§ WHAT YOU WILL DO:
1: Answer these questions about the episode review:
(a) What final grade does the review give the episode?
(b) Which guest star does the commenter say they didn't know was in the episode?
(c) According to the commenter, who had to point out that Homer should break the news to Marge?
2: Translate this sentence from the episode review into Spanish: "I remember this episode and didn't know that Stephen Colbert was even in it."
3: Write what comes next in the episode review, starting after its last sentence.

§ EXCERPT:
········

Final Verdict: This episode was rather mediocre, at times it felt okay, but as a whole it was boring and stupid. The jokes were rather bad, the whole plot of "Homer needs to get a job to get on a private jet" is rather bad and the guest stars were wasted.

Final Grade: 4.2/10 Very forgettable, but not terrible


  1. I remember this episode and didn't know that Stephen Colbert was even in it. I think a Family Guy episode had a plot start out like that but wasn't this stupid. Also don't you find it weird that Bart had to point out that Homer should break the news to Marge?

········

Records
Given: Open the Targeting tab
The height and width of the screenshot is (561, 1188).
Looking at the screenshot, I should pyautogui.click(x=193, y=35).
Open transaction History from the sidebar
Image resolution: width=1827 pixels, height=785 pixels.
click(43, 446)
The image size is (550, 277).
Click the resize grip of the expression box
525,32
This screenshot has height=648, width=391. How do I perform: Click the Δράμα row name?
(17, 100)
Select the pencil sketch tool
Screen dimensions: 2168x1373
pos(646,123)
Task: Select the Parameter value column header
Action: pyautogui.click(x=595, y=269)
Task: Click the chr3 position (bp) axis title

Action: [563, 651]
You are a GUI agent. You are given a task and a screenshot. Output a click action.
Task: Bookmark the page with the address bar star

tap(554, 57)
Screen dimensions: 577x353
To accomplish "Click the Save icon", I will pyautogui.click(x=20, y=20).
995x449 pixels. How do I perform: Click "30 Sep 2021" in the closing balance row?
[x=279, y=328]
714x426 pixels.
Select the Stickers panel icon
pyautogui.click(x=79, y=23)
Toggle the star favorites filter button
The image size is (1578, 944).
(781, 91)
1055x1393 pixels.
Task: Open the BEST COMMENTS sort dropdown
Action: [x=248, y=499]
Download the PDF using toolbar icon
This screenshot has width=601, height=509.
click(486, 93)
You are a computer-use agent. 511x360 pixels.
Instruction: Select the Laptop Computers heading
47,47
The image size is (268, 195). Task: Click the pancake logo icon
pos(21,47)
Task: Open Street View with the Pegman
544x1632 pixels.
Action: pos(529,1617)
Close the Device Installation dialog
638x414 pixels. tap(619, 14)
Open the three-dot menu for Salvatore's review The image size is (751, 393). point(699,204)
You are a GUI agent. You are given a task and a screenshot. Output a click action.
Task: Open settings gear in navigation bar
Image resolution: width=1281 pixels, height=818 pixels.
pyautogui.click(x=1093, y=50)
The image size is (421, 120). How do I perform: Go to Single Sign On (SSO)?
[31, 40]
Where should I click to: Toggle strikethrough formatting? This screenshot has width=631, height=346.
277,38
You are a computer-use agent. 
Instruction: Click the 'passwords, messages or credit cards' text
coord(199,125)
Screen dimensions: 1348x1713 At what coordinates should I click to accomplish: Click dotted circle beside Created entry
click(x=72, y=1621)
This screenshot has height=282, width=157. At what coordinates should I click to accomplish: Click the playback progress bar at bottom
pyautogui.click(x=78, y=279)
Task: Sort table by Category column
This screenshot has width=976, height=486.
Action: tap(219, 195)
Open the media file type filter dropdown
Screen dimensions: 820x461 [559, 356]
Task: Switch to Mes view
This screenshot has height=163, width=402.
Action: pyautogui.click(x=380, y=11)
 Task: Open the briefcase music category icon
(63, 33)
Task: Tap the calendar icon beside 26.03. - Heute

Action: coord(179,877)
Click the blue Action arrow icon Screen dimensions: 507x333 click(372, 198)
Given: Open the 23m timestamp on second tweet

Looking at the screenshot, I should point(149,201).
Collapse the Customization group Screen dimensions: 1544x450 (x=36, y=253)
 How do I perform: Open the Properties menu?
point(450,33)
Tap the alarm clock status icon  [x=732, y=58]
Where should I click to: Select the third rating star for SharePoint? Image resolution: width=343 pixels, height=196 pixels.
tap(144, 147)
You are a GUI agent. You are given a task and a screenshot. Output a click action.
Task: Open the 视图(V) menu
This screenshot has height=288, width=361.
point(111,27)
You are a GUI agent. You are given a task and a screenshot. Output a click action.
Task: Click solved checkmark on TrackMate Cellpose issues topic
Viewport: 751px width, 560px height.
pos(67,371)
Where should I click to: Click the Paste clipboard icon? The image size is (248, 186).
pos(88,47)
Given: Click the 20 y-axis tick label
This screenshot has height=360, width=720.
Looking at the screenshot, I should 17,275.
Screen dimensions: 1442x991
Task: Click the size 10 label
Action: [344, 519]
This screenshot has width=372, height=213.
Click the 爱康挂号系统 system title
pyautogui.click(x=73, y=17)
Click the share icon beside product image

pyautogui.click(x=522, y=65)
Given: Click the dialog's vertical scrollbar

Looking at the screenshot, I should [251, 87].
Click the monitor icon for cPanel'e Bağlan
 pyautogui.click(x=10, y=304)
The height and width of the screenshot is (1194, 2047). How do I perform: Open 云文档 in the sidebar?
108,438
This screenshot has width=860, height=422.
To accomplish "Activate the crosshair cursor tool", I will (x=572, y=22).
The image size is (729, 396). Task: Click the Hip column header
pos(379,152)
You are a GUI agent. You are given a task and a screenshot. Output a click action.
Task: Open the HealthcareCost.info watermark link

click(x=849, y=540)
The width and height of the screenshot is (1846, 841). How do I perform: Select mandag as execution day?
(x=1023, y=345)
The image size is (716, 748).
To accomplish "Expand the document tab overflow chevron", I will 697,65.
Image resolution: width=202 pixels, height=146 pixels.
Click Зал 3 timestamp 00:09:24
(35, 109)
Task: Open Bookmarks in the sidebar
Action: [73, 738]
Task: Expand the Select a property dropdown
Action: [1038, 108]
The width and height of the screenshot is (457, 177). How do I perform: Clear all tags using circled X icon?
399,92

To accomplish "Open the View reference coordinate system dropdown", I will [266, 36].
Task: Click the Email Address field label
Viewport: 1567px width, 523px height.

········

§ TASK RESPONSES:
1:
(a) 4.2/10
(b) Stephen Colbert
(c) Bart

2: Recuerdo este episodio y ni siquiera sabía que Stephen Colbert salía en él.

3:
    Homer will NEVER be the likeable clod he was back in the 90's

  2. The major difference between 'Modern Homer' and 'Classic Homer' I find to be is that Classic Homer, despite his shortcomings and attitude, always loved his family. He might have been inept in trying to cheer up Lisa/Bart or making Marge feel better, but at least he tried his best and his heart was in the right place. 'Modern Homer' is selfish, rude and uncaring, his intentions are misguided and he rarely makes up for them.

    It really wasn't until the movie that his family said "enough is enough", 'Classic Homer' would never have driven them to that point, and that's why he is up there with 'Modern Lisa' as the least likable characters on the show today.